Repeat the entries between the line holding "Given: Click the unfilled" and the line holding "Open the Material", inclusive, changing "At what coordinates should I click to accomplish" to "Where should I click to" and leaving everything else as it is.

* **INFORMATION GIVEN**:
---

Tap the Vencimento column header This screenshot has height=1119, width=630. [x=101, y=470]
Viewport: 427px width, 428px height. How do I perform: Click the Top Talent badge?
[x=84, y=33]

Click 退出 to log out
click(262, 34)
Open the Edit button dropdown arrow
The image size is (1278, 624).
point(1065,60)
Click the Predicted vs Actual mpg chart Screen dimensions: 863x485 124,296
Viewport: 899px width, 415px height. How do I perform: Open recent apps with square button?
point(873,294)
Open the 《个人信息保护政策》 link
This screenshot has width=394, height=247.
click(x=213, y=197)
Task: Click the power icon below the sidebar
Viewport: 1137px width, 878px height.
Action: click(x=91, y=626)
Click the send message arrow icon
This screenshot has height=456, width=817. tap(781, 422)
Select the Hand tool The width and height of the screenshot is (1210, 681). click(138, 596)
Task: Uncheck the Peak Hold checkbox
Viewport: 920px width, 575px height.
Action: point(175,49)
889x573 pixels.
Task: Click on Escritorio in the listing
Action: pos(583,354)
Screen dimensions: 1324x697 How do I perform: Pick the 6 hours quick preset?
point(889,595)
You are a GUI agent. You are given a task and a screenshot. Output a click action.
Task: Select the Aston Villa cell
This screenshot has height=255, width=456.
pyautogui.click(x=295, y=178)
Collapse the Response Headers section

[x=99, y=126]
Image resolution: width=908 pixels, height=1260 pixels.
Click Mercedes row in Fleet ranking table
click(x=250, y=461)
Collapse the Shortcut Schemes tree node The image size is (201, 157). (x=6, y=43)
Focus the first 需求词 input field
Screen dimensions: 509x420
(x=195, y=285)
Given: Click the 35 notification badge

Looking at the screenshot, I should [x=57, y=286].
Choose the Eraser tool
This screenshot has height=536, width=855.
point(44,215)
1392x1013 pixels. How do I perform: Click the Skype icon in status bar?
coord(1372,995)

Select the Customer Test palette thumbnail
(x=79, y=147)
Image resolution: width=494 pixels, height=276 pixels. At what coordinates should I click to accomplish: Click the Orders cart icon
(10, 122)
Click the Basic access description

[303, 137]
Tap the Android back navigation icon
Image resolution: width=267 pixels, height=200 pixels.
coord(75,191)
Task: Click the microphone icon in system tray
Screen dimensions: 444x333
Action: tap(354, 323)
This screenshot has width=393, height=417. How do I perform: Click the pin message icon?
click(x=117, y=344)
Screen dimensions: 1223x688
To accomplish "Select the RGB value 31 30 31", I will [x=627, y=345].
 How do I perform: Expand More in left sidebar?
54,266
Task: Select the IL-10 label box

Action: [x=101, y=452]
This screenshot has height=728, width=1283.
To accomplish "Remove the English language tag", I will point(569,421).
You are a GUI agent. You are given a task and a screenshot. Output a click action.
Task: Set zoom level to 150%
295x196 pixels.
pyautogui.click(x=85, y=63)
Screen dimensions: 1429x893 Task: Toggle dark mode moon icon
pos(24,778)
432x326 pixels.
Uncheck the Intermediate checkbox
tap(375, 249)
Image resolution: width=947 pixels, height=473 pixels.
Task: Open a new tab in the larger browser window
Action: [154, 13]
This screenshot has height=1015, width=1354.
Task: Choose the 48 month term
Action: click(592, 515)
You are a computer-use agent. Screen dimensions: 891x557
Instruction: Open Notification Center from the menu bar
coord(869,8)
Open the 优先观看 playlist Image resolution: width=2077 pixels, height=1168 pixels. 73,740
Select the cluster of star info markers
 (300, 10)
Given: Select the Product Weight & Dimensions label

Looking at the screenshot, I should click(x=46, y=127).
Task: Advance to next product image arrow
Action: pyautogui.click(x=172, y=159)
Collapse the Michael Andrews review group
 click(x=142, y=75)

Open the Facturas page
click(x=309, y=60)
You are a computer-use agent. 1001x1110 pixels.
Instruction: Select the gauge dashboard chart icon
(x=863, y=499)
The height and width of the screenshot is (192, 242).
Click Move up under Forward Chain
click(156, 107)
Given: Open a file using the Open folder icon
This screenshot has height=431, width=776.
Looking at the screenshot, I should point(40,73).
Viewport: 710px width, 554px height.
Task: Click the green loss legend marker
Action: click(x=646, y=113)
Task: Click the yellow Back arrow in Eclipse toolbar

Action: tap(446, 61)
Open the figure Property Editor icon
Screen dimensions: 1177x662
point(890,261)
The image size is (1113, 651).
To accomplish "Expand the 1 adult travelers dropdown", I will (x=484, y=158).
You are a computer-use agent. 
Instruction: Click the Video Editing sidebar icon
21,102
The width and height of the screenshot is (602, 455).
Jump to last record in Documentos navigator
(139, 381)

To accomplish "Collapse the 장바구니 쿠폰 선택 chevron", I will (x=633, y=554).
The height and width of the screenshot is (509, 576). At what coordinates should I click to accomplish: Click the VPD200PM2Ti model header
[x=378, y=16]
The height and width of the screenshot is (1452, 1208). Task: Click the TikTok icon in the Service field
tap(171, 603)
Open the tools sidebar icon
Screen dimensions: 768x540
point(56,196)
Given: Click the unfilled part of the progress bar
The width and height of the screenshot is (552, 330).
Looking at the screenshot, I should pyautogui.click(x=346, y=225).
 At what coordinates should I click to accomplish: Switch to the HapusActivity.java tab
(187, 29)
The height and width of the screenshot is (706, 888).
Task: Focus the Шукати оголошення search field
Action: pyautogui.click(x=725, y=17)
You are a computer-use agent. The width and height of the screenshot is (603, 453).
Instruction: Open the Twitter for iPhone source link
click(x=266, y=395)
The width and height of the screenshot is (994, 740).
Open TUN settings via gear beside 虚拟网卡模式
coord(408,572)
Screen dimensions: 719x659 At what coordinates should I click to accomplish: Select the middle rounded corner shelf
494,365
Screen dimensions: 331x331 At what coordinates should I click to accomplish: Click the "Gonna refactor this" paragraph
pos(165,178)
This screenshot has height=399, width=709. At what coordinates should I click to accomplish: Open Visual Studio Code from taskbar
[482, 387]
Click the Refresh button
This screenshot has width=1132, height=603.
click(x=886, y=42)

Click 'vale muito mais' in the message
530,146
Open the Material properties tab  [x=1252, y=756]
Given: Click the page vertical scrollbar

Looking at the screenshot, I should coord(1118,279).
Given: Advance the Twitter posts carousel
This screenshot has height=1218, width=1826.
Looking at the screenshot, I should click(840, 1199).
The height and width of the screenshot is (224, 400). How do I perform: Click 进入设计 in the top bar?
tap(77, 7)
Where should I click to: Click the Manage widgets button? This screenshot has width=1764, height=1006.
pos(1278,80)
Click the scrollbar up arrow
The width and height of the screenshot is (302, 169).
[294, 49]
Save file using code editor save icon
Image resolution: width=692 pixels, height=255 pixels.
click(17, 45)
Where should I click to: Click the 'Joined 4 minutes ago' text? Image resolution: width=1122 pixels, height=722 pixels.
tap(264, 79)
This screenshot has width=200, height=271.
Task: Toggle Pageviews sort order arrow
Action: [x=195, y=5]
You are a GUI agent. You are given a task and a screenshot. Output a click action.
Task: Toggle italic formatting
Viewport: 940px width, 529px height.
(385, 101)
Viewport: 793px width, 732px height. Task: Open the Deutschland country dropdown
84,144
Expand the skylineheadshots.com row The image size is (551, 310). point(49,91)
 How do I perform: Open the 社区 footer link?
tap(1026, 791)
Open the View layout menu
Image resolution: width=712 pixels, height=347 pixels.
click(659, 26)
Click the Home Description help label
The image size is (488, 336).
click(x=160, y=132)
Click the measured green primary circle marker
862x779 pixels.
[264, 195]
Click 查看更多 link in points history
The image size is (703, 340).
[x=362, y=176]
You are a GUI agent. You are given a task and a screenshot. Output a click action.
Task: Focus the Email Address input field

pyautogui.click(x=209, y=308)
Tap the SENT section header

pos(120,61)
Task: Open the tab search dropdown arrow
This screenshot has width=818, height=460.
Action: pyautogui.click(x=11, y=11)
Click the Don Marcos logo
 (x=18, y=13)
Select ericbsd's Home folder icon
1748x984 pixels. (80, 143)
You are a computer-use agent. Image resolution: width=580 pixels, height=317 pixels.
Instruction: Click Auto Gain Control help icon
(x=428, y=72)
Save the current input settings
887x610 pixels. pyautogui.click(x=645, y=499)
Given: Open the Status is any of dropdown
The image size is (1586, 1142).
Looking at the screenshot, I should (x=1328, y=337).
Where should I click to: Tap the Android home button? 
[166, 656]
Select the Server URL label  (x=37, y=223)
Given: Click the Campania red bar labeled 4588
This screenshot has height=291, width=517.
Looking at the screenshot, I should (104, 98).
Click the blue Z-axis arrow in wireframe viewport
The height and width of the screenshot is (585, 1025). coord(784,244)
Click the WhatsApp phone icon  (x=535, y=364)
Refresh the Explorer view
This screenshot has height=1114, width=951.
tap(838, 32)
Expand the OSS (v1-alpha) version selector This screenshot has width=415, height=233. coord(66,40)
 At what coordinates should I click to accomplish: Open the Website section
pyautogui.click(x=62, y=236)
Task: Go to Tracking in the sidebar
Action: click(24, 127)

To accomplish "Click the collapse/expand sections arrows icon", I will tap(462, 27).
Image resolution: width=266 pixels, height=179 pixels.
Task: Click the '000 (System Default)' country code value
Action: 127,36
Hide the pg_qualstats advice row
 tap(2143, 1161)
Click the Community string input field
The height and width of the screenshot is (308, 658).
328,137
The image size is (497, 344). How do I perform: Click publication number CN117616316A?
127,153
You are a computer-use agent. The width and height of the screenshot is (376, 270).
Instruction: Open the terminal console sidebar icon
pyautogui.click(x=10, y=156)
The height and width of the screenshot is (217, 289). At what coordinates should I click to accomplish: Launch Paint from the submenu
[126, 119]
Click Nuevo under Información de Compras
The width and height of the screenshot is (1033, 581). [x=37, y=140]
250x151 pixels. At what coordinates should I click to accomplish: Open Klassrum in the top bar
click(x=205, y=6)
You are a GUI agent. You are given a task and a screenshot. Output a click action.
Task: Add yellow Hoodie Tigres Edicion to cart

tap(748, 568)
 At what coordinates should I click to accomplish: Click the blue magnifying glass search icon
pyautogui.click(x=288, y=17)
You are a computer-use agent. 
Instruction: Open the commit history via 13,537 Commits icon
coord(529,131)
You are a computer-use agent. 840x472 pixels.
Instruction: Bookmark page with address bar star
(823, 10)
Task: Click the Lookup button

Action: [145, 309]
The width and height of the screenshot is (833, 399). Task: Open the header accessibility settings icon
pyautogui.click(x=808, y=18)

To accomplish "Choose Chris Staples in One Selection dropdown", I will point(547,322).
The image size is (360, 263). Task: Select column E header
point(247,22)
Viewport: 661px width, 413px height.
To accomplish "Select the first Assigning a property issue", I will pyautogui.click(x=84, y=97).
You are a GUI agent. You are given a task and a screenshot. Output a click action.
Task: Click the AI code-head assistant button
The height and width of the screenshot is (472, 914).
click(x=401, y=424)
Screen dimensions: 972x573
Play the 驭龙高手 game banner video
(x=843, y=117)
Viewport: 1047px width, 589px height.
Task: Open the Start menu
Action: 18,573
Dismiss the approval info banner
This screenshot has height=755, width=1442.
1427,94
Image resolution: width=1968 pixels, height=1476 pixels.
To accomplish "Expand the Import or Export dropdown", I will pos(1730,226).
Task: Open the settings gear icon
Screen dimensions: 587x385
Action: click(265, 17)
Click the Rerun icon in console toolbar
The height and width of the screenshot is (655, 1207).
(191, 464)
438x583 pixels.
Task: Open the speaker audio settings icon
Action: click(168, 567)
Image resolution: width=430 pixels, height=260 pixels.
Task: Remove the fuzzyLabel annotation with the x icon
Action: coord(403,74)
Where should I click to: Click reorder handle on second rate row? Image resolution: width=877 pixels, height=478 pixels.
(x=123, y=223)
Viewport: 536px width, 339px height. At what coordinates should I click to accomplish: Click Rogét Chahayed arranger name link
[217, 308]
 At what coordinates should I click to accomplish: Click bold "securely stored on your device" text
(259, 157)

---

* **TASK SOLUTION**:
Given: Click the unfilled part of the progress bar
The width and height of the screenshot is (552, 330).
Looking at the screenshot, I should pyautogui.click(x=346, y=225).
 Where should I click to: Switch to the HapusActivity.java tab
(187, 29)
The height and width of the screenshot is (706, 888).
Task: Focus the Шукати оголошення search field
Action: pyautogui.click(x=725, y=17)
You are a computer-use agent. The width and height of the screenshot is (603, 453).
Instruction: Open the Twitter for iPhone source link
click(x=266, y=395)
The width and height of the screenshot is (994, 740).
Open TUN settings via gear beside 虚拟网卡模式
coord(408,572)
Screen dimensions: 719x659 Where should I click to: Select the middle rounded corner shelf
494,365
Screen dimensions: 331x331 Where should I click to: Click the "Gonna refactor this" paragraph
pos(165,178)
This screenshot has height=399, width=709. Where should I click to: Open Visual Studio Code from taskbar
[482, 387]
Click the Refresh button
This screenshot has width=1132, height=603.
click(x=886, y=42)

Click 'vale muito mais' in the message
530,146
Open the Material properties tab  [x=1252, y=756]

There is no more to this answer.